Les laboratoires d’Intel consacrés à la recherche fourmillent d’ingénieurs. Normal. Mais il est difficile de ne pas être surpris quand on apprend qu’ils comptent aussi avec une équipe de dix anthropologues baptisée. A quoi peuvent donc servir des spécialistes de l’étude des cultures humaines dans une société qui fabrique des microprocesseurs?
« Nous nous intéressons aux gens, à ce qui compte pour eux et à leurs petits rituels » nous a déclaré Genevieve Bell dans une entrevue qui s’est déroulée dans les locaux du siège social à Santa Clara, au sud de la Baie de San Francisco, alors que son laboratoire se situe à Portland dans l’Oregon.
« Au lieu de nous demander quel problème technologique il faut résoudre, nous demandons ce que la technologie devrait faire pour les gens », précise-t-elle.
Un long périple asiatique
En 2002-2003, son travail de terrain l’a conduite dans 19 villes de 7 pays d’Asie. Elle a vécu dans des familles, posant des questions sur l’importance de l’âge, du sexe, la conception de l’espace ou du temps, s’efforçant de distinguer entre l’idée que les gens se font d’eux-mêmes ou de leur vie et la réalité de leurs pratiques.
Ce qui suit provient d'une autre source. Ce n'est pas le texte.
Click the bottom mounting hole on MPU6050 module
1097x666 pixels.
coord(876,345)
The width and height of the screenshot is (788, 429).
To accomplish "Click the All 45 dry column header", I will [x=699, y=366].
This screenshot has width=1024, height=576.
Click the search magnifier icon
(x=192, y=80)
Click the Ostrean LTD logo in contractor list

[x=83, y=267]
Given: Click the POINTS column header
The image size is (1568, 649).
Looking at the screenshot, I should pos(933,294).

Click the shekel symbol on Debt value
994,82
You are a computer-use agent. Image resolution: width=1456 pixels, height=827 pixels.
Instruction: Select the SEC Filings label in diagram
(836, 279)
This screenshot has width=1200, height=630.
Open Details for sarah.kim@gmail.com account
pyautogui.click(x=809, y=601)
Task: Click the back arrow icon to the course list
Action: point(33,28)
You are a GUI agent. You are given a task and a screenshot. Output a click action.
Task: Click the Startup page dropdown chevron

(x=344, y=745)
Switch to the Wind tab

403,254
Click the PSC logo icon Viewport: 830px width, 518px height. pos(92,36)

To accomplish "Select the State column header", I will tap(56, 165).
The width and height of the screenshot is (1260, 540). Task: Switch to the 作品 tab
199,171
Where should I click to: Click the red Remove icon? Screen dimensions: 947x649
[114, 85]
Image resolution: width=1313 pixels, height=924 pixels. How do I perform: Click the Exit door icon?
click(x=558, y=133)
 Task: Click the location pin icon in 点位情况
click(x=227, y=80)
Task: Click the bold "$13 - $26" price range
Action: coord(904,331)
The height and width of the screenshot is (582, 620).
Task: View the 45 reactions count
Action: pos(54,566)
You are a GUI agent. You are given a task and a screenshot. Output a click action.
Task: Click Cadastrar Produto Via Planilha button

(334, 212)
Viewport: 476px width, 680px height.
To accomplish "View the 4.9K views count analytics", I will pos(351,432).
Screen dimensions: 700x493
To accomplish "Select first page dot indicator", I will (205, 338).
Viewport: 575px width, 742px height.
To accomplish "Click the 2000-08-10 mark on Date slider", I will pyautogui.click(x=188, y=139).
L’autre moitié de son travail consiste à convaincre les ingénieurs qu’il vaut la peine. Elle se transforme alors en conteuse, en « story teller ». « Un peu comme Ésope, nous disons des fables pour dé-centrer la perception du monde de ceux qui nous écoutent. Elles doivent transmettre la dignité de la vie des autres à un auditoire qui a tendance à croire que tout le monde voudrait être américain ».
L’impact dépend beaucoup de ce qu’elle qualifie de « surprises anodines ». Le fait, par exemple que les malais musulmans interrogent leurs portables pour trouver la direction de La Mecque lorsqu’ils veulent faire leur prière loin de chez eux. « C’est simple et provoquant face aux conceptions occidentales de technologie et de modernité ».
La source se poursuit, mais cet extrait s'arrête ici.